## Stated exercise
Can you extract every line of the listing below and repeat it word for word?

## Records from a dataset
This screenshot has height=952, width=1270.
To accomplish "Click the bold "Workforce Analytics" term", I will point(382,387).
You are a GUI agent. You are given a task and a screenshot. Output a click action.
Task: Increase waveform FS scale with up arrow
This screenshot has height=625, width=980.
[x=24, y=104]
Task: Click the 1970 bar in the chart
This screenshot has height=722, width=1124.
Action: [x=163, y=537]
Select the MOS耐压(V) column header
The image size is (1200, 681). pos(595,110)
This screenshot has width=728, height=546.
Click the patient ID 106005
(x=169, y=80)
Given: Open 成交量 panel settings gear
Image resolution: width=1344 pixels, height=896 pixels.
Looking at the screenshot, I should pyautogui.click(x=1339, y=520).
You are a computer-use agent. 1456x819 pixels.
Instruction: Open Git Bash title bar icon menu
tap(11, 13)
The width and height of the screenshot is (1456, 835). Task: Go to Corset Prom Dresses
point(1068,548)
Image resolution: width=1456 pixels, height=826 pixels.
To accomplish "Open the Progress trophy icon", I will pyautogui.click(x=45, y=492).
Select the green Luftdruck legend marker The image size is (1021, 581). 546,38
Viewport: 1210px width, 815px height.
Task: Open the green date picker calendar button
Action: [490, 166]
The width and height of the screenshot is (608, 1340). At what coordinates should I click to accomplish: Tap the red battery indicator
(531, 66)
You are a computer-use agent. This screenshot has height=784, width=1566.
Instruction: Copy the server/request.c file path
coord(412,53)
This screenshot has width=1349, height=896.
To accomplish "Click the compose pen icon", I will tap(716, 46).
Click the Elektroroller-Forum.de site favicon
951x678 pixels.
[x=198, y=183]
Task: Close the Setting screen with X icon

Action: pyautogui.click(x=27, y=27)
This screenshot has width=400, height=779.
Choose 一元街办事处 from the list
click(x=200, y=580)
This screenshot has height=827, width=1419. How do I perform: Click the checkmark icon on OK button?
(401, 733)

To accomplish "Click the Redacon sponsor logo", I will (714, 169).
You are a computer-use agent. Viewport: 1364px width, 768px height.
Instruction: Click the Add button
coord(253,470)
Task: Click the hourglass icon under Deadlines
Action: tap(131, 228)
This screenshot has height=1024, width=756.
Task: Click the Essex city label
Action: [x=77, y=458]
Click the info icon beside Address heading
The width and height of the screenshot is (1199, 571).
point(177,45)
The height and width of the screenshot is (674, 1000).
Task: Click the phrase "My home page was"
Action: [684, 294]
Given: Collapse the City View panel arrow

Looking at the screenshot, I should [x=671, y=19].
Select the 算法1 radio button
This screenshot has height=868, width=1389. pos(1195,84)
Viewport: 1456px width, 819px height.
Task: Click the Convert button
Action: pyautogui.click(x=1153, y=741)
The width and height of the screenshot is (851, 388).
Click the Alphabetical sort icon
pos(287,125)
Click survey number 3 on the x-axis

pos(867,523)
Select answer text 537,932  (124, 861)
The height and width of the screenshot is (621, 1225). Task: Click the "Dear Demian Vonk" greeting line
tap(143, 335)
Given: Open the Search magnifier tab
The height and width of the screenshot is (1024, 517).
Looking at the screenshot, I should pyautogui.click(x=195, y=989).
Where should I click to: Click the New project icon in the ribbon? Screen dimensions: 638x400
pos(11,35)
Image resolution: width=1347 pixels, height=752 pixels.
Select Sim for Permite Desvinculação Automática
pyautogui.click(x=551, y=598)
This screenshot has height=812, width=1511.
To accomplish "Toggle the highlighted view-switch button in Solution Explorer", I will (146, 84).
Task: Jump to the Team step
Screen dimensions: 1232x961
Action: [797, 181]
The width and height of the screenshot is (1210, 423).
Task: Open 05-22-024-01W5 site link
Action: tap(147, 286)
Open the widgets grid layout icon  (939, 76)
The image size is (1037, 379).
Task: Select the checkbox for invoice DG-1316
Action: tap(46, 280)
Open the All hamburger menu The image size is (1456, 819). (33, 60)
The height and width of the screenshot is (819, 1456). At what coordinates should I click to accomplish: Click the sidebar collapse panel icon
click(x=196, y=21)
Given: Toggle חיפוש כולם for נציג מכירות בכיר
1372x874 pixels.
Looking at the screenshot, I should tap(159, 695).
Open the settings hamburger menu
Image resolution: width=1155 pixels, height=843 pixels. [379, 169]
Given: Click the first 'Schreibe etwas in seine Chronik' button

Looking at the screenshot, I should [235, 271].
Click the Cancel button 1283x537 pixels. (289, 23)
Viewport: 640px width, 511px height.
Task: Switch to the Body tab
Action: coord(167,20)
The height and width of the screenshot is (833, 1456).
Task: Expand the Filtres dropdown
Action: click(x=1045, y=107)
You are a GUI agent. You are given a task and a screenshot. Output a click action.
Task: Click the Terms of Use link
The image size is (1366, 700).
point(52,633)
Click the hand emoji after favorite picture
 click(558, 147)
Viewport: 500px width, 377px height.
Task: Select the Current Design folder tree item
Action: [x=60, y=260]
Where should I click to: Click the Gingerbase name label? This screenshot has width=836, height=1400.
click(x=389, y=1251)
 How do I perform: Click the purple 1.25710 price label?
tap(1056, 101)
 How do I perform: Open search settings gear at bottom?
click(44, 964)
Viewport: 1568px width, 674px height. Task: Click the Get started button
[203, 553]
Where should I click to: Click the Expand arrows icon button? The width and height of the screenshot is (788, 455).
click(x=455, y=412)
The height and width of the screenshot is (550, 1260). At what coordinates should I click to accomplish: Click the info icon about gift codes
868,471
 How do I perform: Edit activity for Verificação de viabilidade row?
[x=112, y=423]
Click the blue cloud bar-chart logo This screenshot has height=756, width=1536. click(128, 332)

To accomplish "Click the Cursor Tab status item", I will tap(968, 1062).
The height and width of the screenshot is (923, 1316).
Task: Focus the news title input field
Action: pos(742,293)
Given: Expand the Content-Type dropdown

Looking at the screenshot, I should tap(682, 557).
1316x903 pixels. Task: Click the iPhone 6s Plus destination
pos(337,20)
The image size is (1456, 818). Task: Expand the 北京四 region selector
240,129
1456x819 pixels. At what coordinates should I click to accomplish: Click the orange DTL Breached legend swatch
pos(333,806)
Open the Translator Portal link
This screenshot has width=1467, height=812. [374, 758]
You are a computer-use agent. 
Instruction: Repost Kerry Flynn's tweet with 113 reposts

## Expected answer
This screenshot has height=952, width=1270.
To accomplish "Click the bold "Workforce Analytics" term", I will point(382,387).
You are a GUI agent. You are given a task and a screenshot. Output a click action.
Task: Increase waveform FS scale with up arrow
This screenshot has height=625, width=980.
[x=24, y=104]
Task: Click the 1970 bar in the chart
This screenshot has height=722, width=1124.
Action: [x=163, y=537]
Select the MOS耐压(V) column header
The image size is (1200, 681). pos(595,110)
This screenshot has width=728, height=546.
Click the patient ID 106005
(x=169, y=80)
Given: Open 成交量 panel settings gear
Image resolution: width=1344 pixels, height=896 pixels.
Looking at the screenshot, I should pyautogui.click(x=1339, y=520).
You are a computer-use agent. 1456x819 pixels.
Instruction: Open Git Bash title bar icon menu
tap(11, 13)
The width and height of the screenshot is (1456, 835). Task: Go to Corset Prom Dresses
point(1068,548)
Image resolution: width=1456 pixels, height=826 pixels.
To accomplish "Open the Progress trophy icon", I will pyautogui.click(x=45, y=492).
Select the green Luftdruck legend marker The image size is (1021, 581). 546,38
Viewport: 1210px width, 815px height.
Task: Open the green date picker calendar button
Action: [490, 166]
The width and height of the screenshot is (608, 1340). At what coordinates should I click to accomplish: Tap the red battery indicator
(531, 66)
You are a computer-use agent. This screenshot has height=784, width=1566.
Instruction: Copy the server/request.c file path
coord(412,53)
This screenshot has width=1349, height=896.
To accomplish "Click the compose pen icon", I will tap(716, 46).
Click the Elektroroller-Forum.de site favicon
951x678 pixels.
[x=198, y=183]
Task: Close the Setting screen with X icon

Action: pyautogui.click(x=27, y=27)
This screenshot has width=400, height=779.
Choose 一元街办事处 from the list
click(x=200, y=580)
This screenshot has height=827, width=1419. How do I perform: Click the checkmark icon on OK button?
(401, 733)

To accomplish "Click the Redacon sponsor logo", I will (714, 169).
You are a computer-use agent. Viewport: 1364px width, 768px height.
Instruction: Click the Add button
coord(253,470)
Task: Click the hourglass icon under Deadlines
Action: tap(131, 228)
This screenshot has height=1024, width=756.
Task: Click the Essex city label
Action: [x=77, y=458]
Click the info icon beside Address heading
The width and height of the screenshot is (1199, 571).
point(177,45)
The height and width of the screenshot is (674, 1000).
Task: Click the phrase "My home page was"
Action: [684, 294]
Given: Collapse the City View panel arrow

Looking at the screenshot, I should [x=671, y=19].
Select the 算法1 radio button
This screenshot has height=868, width=1389. pos(1195,84)
Viewport: 1456px width, 819px height.
Task: Click the Convert button
Action: pyautogui.click(x=1153, y=741)
The width and height of the screenshot is (851, 388).
Click the Alphabetical sort icon
pos(287,125)
Click survey number 3 on the x-axis

pos(867,523)
Select answer text 537,932  (124, 861)
The height and width of the screenshot is (621, 1225). Task: Click the "Dear Demian Vonk" greeting line
tap(143, 335)
Given: Open the Search magnifier tab
The height and width of the screenshot is (1024, 517).
Looking at the screenshot, I should pyautogui.click(x=195, y=989).
Where should I click to: Click the New project icon in the ribbon? Screen dimensions: 638x400
pos(11,35)
Image resolution: width=1347 pixels, height=752 pixels.
Select Sim for Permite Desvinculação Automática
pyautogui.click(x=551, y=598)
This screenshot has height=812, width=1511.
To accomplish "Toggle the highlighted view-switch button in Solution Explorer", I will (146, 84).
Task: Jump to the Team step
Screen dimensions: 1232x961
Action: [797, 181]
The width and height of the screenshot is (1210, 423).
Task: Open 05-22-024-01W5 site link
Action: tap(147, 286)
Open the widgets grid layout icon  (939, 76)
The image size is (1037, 379).
Task: Select the checkbox for invoice DG-1316
Action: tap(46, 280)
Open the All hamburger menu The image size is (1456, 819). (33, 60)
The height and width of the screenshot is (819, 1456). At what coordinates should I click to accomplish: Click the sidebar collapse panel icon
click(x=196, y=21)
Given: Toggle חיפוש כולם for נציג מכירות בכיר
1372x874 pixels.
Looking at the screenshot, I should tap(159, 695).
Open the settings hamburger menu
Image resolution: width=1155 pixels, height=843 pixels. [379, 169]
Given: Click the first 'Schreibe etwas in seine Chronik' button

Looking at the screenshot, I should [235, 271].
Click the Cancel button 1283x537 pixels. (289, 23)
Viewport: 640px width, 511px height.
Task: Switch to the Body tab
Action: coord(167,20)
The height and width of the screenshot is (833, 1456).
Task: Expand the Filtres dropdown
Action: click(x=1045, y=107)
You are a GUI agent. You are given a task and a screenshot. Output a click action.
Task: Click the Terms of Use link
The image size is (1366, 700).
point(52,633)
Click the hand emoji after favorite picture
 click(558, 147)
Viewport: 500px width, 377px height.
Task: Select the Current Design folder tree item
Action: [x=60, y=260]
Where should I click to: Click the Gingerbase name label? This screenshot has width=836, height=1400.
click(x=389, y=1251)
 How do I perform: Click the purple 1.25710 price label?
tap(1056, 101)
 How do I perform: Open search settings gear at bottom?
click(44, 964)
Viewport: 1568px width, 674px height. Task: Click the Get started button
[203, 553]
Where should I click to: Click the Expand arrows icon button? The width and height of the screenshot is (788, 455).
click(x=455, y=412)
The height and width of the screenshot is (550, 1260). At what coordinates should I click to accomplish: Click the info icon about gift codes
868,471
 How do I perform: Edit activity for Verificação de viabilidade row?
[x=112, y=423]
Click the blue cloud bar-chart logo This screenshot has height=756, width=1536. click(128, 332)

To accomplish "Click the Cursor Tab status item", I will tap(968, 1062).
The height and width of the screenshot is (923, 1316).
Task: Focus the news title input field
Action: pos(742,293)
Given: Expand the Content-Type dropdown

Looking at the screenshot, I should tap(682, 557).
1316x903 pixels. Task: Click the iPhone 6s Plus destination
pos(337,20)
The image size is (1456, 818). Task: Expand the 北京四 region selector
240,129
1456x819 pixels. At what coordinates should I click to accomplish: Click the orange DTL Breached legend swatch
pos(333,806)
Open the Translator Portal link
This screenshot has width=1467, height=812. [374, 758]
You are a computer-use agent. 
Instruction: Repost Kerry Flynn's tweet with 113 reposts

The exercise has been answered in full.